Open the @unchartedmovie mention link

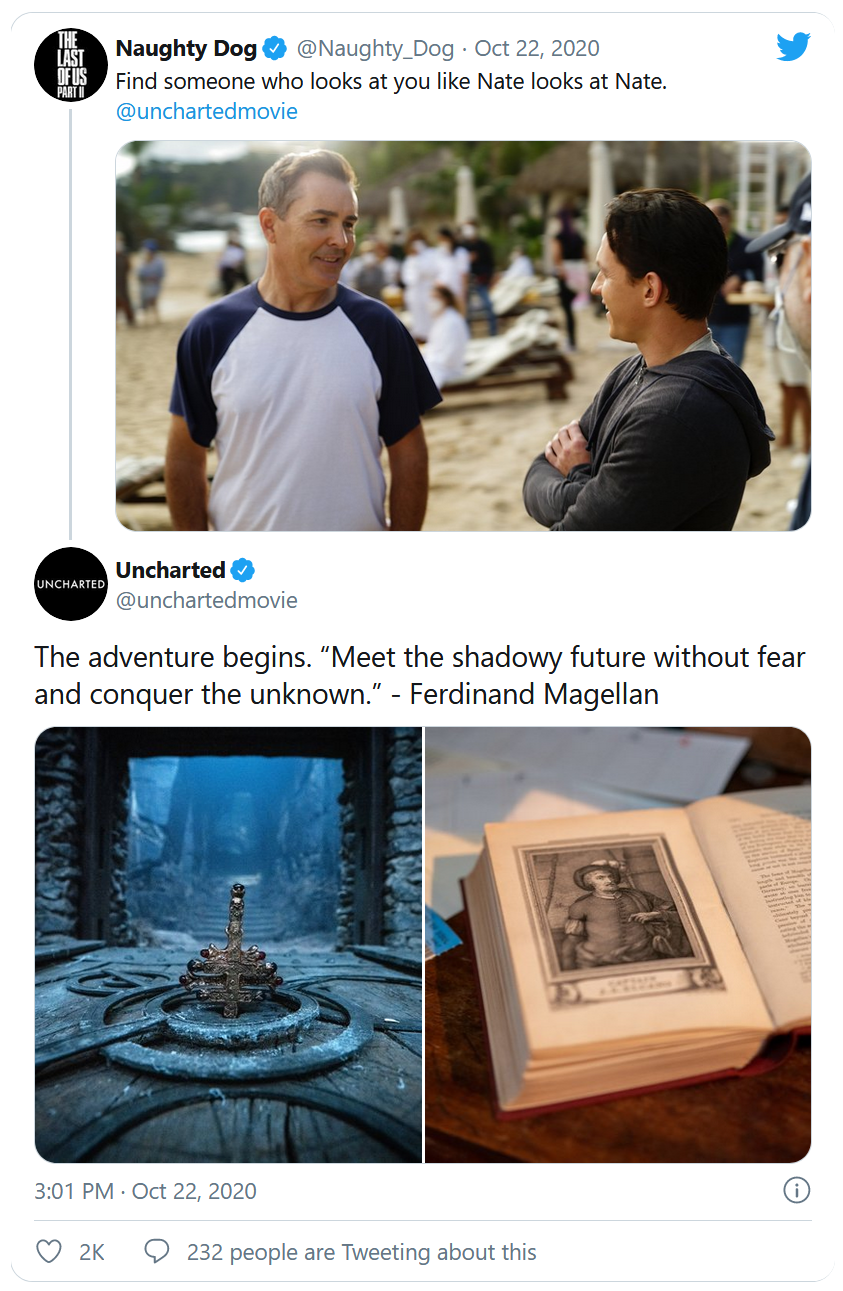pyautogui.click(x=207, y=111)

...

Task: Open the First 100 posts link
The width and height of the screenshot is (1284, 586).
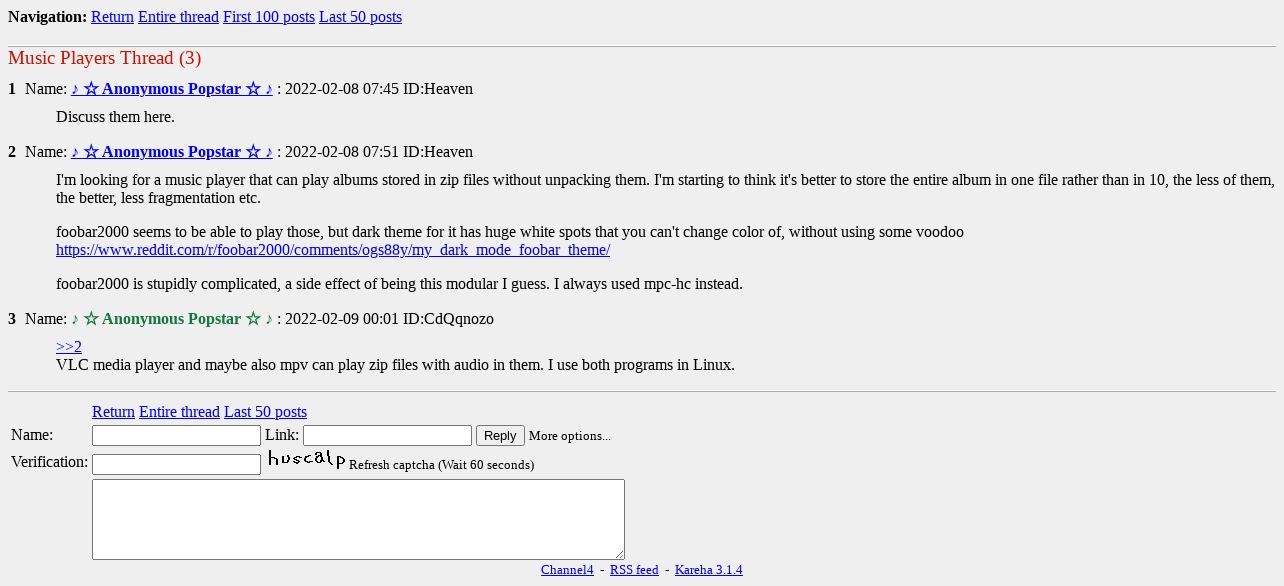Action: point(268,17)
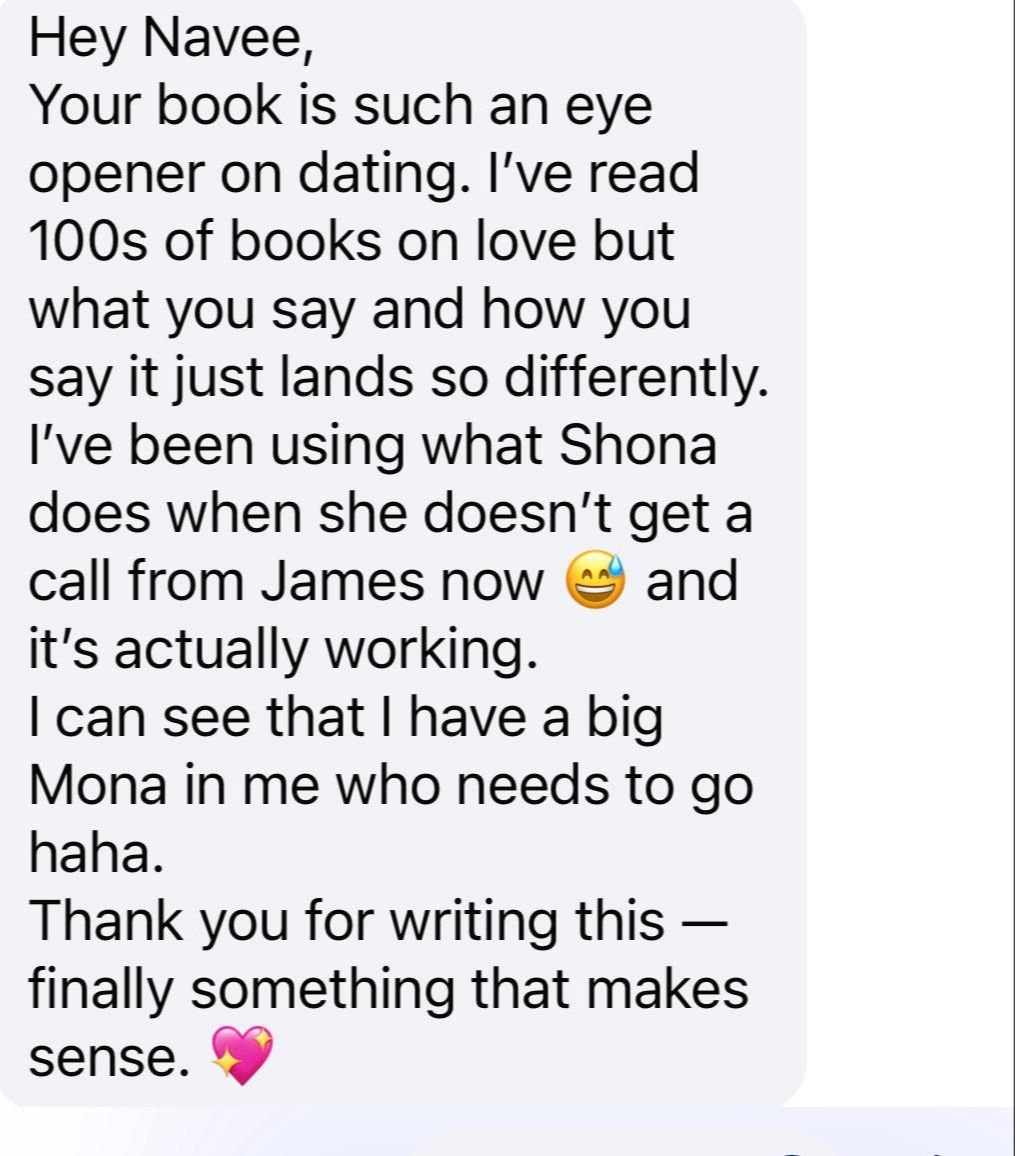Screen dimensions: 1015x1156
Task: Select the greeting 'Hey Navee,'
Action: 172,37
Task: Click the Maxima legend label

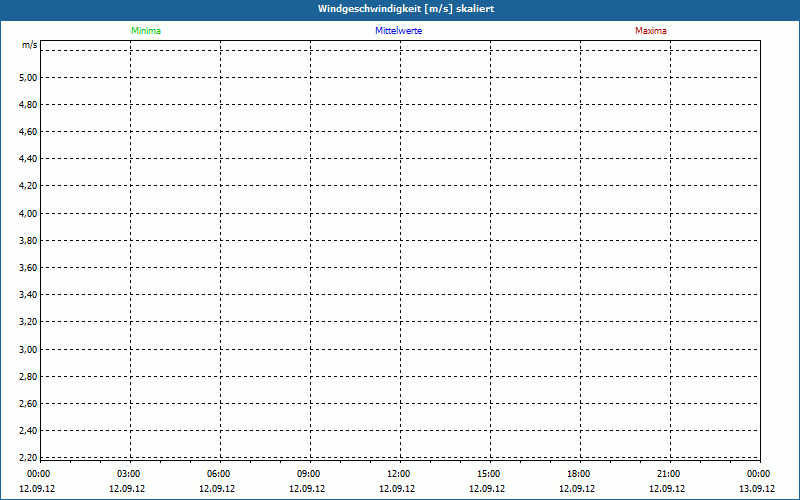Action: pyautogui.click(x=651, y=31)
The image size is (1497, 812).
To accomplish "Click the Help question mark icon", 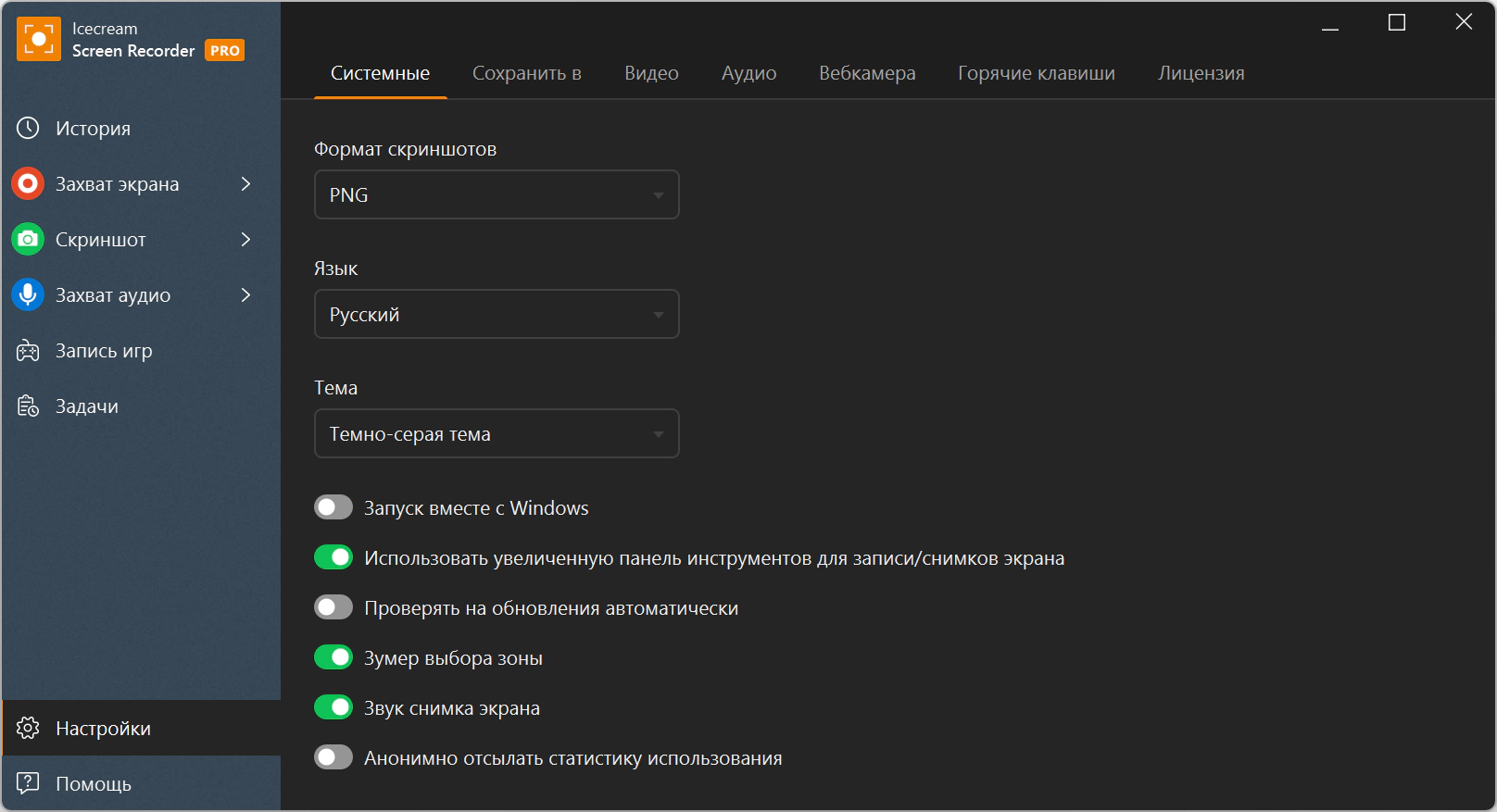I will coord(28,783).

...

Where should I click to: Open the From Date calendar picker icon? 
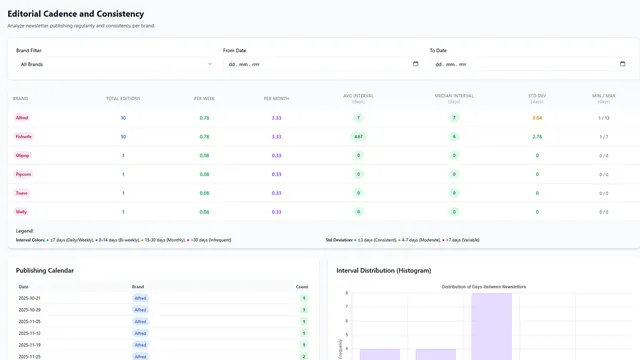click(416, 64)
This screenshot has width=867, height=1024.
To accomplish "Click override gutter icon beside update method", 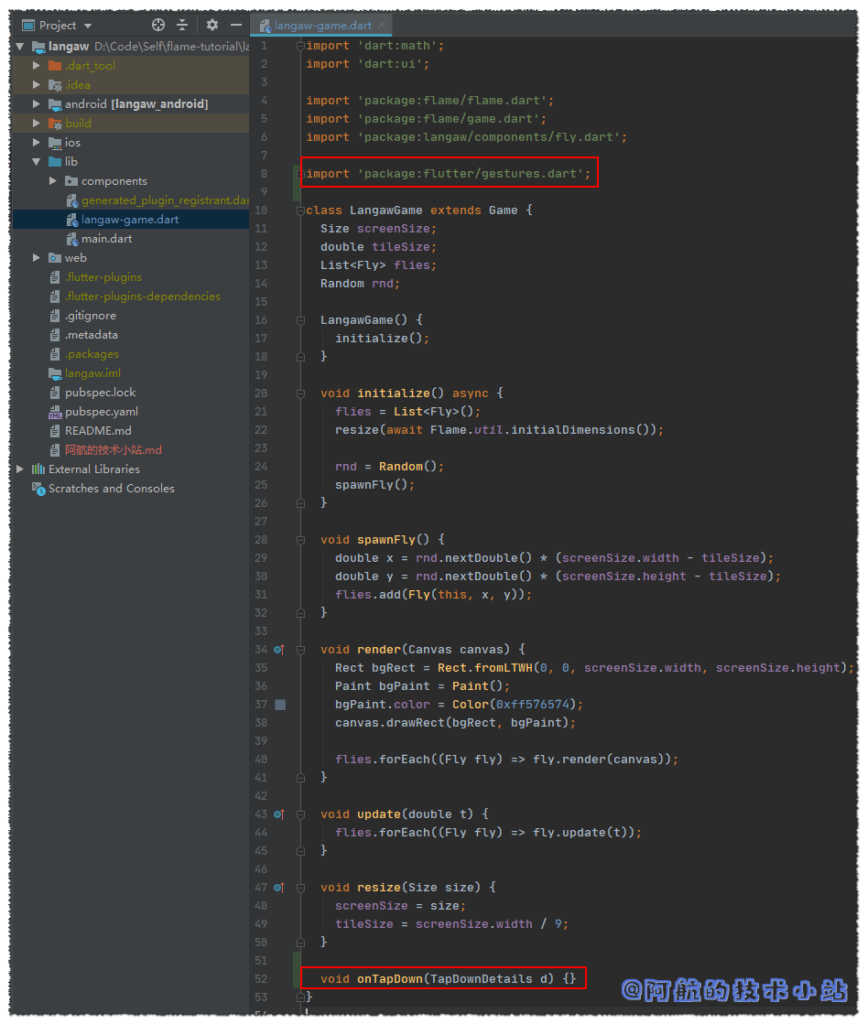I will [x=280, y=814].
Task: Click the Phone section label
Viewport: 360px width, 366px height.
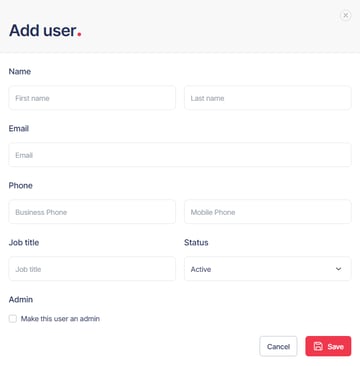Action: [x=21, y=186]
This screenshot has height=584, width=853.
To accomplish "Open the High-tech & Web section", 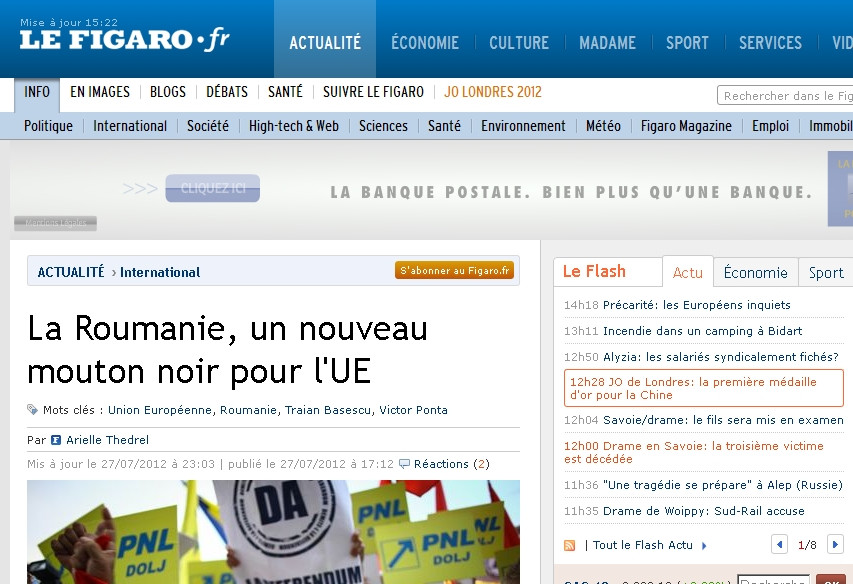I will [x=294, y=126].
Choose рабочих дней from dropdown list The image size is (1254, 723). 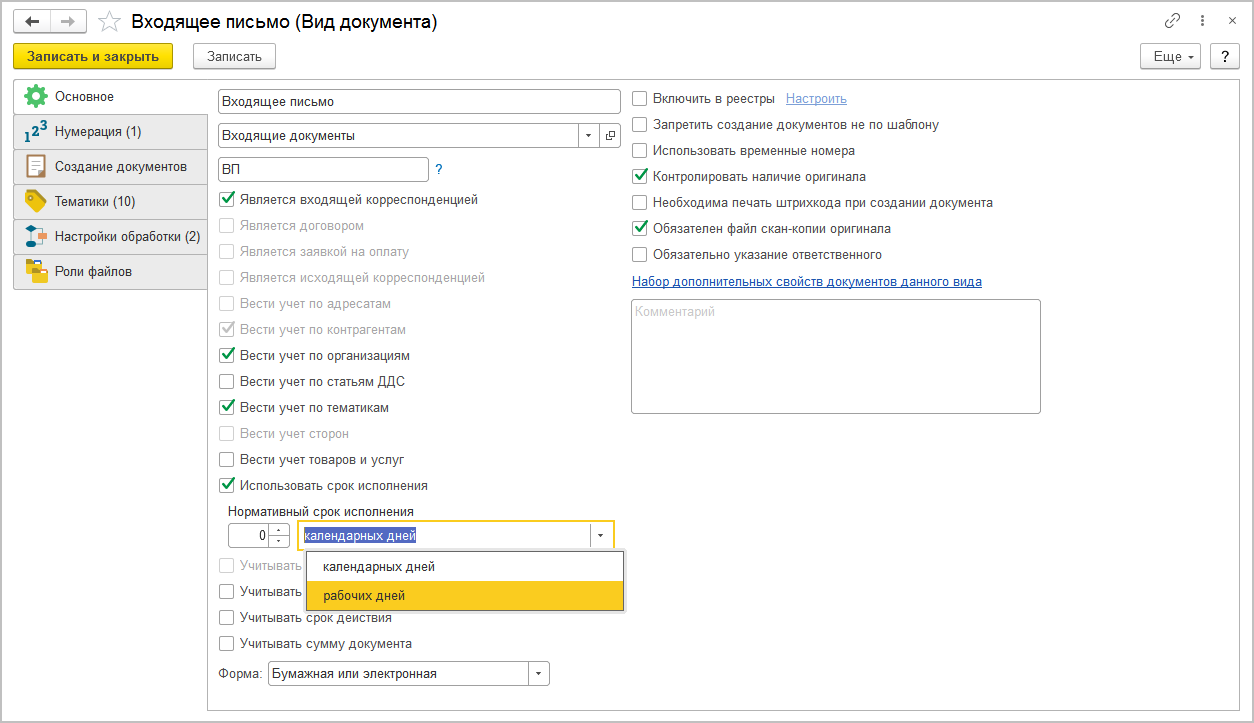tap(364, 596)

Task details —
Find the lines above that contain the word "This" and copy each one.

Answer to the exercise —
This screenshot has width=867, height=1024.
This screenshot has height=584, width=853.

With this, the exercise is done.